Roland Barthes - Source:

French social and literary critic, whose writings on semiotics made structuralism one of the leading intellectual movements of the 20th century. In his lifetime Barthes published seventeen books and numerous articles, many of which were gathered to form collections. His ideas have offered alternatives to the methods of traditional literary scholarship. Barthes' writings have had a considerable following among students and teachers both in and outside France.
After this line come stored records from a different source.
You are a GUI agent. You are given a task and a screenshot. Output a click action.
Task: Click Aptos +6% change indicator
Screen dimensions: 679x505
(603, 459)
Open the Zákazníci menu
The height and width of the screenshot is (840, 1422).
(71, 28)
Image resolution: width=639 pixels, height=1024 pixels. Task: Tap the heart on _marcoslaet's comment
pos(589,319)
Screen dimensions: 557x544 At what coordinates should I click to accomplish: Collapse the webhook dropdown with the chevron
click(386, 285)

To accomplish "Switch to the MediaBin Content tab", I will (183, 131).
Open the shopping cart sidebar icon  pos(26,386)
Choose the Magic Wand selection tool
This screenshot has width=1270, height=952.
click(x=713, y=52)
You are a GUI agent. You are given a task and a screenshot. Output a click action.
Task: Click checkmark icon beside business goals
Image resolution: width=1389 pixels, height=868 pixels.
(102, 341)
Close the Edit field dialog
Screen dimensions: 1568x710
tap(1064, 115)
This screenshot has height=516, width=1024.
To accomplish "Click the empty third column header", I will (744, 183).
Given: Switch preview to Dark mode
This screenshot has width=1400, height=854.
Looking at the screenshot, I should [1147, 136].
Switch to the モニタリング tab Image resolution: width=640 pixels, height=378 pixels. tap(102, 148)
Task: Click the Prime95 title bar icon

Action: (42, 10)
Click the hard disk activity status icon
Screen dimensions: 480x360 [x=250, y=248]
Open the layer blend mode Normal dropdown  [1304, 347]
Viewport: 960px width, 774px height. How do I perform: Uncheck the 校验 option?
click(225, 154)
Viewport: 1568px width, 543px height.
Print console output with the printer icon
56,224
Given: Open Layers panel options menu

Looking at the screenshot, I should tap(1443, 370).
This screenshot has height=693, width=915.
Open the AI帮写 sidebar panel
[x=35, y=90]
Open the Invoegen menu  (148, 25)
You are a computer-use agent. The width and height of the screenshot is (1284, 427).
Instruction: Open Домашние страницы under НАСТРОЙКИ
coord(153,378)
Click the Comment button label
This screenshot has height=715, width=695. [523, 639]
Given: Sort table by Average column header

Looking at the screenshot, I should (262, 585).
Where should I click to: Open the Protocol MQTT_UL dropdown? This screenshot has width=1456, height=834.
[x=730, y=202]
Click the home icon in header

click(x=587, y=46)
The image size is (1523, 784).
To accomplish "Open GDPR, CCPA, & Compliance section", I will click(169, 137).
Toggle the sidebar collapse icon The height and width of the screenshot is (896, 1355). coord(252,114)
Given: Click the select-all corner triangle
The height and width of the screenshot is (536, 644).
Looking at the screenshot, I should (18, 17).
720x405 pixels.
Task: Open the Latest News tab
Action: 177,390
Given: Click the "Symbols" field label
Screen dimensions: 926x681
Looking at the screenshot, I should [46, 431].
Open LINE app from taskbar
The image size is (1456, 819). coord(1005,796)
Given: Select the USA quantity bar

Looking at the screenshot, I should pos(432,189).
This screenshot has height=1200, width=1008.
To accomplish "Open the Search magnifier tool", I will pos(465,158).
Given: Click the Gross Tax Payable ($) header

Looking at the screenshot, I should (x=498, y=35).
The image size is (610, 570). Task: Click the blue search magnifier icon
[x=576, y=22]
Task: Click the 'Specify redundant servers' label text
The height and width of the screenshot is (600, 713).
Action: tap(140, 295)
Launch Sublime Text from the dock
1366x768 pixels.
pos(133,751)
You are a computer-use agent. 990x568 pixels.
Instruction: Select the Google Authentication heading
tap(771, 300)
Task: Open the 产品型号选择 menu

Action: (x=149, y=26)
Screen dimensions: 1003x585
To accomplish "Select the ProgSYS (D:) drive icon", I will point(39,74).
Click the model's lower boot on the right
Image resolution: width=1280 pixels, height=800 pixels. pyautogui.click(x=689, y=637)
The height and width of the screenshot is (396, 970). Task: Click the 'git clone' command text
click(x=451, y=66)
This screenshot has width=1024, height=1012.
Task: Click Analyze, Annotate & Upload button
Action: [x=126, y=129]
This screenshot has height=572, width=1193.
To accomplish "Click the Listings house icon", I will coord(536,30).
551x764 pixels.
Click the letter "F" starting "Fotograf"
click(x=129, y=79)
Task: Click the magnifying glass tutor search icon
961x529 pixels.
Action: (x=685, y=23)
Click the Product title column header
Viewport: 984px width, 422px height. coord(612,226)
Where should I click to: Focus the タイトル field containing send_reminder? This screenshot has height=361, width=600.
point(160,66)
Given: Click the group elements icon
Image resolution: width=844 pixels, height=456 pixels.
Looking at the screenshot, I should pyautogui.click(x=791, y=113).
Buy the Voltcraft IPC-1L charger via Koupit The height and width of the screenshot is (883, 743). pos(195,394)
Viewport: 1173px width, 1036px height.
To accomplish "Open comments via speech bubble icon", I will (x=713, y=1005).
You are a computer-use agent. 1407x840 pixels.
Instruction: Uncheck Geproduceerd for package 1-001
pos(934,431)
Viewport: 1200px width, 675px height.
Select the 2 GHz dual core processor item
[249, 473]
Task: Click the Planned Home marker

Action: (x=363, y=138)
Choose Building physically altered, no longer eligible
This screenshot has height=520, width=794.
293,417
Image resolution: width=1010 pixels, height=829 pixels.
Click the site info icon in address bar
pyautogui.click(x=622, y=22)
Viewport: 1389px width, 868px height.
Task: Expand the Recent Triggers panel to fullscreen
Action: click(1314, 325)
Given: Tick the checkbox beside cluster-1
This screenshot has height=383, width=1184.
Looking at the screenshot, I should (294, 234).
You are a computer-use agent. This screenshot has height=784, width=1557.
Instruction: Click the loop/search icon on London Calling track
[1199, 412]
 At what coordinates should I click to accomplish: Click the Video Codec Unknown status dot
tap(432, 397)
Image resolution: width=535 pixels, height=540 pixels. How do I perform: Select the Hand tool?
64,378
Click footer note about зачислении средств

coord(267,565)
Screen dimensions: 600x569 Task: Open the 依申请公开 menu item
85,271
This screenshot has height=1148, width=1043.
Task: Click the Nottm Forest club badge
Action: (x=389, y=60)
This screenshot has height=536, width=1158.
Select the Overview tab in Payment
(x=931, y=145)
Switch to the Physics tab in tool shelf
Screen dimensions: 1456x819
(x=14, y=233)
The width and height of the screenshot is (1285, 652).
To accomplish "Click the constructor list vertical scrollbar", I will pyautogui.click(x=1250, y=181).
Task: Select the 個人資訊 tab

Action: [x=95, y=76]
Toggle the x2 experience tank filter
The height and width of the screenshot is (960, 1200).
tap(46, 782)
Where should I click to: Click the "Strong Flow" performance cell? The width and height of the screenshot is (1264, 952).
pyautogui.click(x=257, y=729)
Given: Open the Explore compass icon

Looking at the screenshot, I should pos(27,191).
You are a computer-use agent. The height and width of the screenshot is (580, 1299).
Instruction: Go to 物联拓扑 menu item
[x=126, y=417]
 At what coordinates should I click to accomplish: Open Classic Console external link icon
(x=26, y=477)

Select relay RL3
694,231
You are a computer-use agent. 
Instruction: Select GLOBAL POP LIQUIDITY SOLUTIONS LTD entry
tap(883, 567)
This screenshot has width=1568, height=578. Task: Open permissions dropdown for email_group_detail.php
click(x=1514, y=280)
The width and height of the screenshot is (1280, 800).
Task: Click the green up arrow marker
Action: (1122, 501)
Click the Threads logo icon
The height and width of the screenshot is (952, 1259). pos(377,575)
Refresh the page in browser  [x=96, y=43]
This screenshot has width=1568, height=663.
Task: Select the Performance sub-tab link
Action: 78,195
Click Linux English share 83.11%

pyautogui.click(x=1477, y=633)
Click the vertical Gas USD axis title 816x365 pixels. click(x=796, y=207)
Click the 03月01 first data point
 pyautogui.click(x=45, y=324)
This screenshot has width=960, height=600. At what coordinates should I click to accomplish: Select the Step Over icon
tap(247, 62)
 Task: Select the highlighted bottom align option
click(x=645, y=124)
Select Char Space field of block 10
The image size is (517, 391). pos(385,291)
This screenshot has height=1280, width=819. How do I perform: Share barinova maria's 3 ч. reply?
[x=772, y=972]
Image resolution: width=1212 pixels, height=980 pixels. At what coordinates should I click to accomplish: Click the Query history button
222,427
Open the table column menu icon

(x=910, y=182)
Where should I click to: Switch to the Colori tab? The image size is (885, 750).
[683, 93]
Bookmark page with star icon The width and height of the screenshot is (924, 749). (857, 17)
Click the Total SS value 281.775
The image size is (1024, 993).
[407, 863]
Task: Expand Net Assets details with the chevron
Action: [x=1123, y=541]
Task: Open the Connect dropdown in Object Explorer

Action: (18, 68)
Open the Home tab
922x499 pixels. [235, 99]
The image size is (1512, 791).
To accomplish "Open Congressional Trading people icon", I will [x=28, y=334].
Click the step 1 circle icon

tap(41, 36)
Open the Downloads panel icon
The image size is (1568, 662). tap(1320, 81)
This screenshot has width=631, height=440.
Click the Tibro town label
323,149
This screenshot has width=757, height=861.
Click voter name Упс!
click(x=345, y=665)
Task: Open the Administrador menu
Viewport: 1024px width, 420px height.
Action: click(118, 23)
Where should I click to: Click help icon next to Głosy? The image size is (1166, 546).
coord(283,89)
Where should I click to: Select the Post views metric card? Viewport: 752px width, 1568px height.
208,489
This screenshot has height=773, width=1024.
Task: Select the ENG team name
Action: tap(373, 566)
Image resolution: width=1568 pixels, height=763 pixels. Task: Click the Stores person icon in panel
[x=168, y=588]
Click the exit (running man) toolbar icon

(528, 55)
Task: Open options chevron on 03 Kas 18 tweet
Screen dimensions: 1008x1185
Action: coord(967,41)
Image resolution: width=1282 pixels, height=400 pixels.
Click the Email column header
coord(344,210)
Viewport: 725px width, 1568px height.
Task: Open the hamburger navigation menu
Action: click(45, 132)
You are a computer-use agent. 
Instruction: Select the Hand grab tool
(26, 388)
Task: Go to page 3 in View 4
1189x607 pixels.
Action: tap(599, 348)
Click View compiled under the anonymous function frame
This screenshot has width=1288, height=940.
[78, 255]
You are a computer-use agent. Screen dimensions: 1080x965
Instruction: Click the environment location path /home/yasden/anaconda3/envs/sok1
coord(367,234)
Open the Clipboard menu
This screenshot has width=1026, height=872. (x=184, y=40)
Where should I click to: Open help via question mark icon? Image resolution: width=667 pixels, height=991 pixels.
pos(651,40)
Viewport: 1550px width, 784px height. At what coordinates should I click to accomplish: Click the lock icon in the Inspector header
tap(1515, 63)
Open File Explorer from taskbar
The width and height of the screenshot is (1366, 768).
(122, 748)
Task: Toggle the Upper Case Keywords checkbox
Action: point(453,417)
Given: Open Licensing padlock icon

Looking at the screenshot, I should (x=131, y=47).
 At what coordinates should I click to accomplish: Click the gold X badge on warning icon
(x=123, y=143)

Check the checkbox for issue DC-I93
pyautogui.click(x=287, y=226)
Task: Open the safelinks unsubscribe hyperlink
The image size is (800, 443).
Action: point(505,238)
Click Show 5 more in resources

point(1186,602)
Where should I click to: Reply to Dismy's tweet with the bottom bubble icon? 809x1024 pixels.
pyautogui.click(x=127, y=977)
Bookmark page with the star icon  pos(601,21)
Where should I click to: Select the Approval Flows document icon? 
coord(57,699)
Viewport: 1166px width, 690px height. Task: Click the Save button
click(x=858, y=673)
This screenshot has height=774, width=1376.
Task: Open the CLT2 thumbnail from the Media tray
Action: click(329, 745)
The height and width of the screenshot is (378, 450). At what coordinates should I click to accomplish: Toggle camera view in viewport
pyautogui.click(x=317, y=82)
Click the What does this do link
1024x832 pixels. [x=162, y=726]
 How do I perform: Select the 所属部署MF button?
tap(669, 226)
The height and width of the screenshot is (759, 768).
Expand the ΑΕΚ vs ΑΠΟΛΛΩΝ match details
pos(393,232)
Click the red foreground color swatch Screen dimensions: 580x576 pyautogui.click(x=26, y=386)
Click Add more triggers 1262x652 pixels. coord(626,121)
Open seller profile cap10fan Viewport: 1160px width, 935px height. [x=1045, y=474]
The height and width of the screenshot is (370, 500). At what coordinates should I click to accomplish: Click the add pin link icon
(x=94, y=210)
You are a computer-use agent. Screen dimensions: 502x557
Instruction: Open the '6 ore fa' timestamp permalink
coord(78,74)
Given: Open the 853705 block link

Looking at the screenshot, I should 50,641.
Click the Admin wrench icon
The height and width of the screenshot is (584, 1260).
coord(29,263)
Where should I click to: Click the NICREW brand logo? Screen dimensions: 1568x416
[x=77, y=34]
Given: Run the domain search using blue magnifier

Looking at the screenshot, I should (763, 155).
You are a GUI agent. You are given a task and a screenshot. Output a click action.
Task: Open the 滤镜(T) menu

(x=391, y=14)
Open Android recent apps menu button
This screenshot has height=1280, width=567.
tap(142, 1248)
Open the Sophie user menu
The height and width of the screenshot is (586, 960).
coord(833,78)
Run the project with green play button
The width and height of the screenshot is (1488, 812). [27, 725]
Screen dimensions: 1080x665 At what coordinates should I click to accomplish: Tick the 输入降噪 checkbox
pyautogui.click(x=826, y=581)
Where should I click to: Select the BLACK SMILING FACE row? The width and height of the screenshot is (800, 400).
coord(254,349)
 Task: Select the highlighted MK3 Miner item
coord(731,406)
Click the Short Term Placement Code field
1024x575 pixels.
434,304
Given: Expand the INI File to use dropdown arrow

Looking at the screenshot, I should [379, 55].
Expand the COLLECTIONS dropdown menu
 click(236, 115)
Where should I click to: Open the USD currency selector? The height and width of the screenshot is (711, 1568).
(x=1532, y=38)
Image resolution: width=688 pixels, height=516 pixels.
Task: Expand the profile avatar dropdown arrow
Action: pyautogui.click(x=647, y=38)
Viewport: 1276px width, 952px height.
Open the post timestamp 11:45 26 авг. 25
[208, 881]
Roland Barthes was born in Cherbough, Manche. After his father's death in a naval battle in 1916, Barthes' mother Henriette Binger Barthes moved to Bayonne, where Barthes spent his childhood. In 1924 she moved with her son to Paris, where Barthes attended the Lycée Montaigne (1924-30) and Lycée Louis-le-Grand (1930-34). In 1927 Henriette gave birth to an illegitimate child, Michel Salzado, Barthes' half-brother. When Barthes' grandparents refused to give her financial help, she supported her family as a bookbinder. At the Sorbonne Barthes studied classical literature, Greek tragedy, grammar and philology, receiving degrees in classical literature (1939) and grammar and philology (1943).

Barthes' last book was La chambre claire (1980), in which photography is discussed as a communicating medium. It was written in the short space between his mother's death and his own. Photography, especially portraits, was for him a magic, not an art. Through his life Barthes lived with or near his mother, who died in 1977. Barthes died three years later in Paris as the result of a street accident on March 23, 1980. Posthumously published Incidents (1987) revealed the author's homosexuality and secret passions.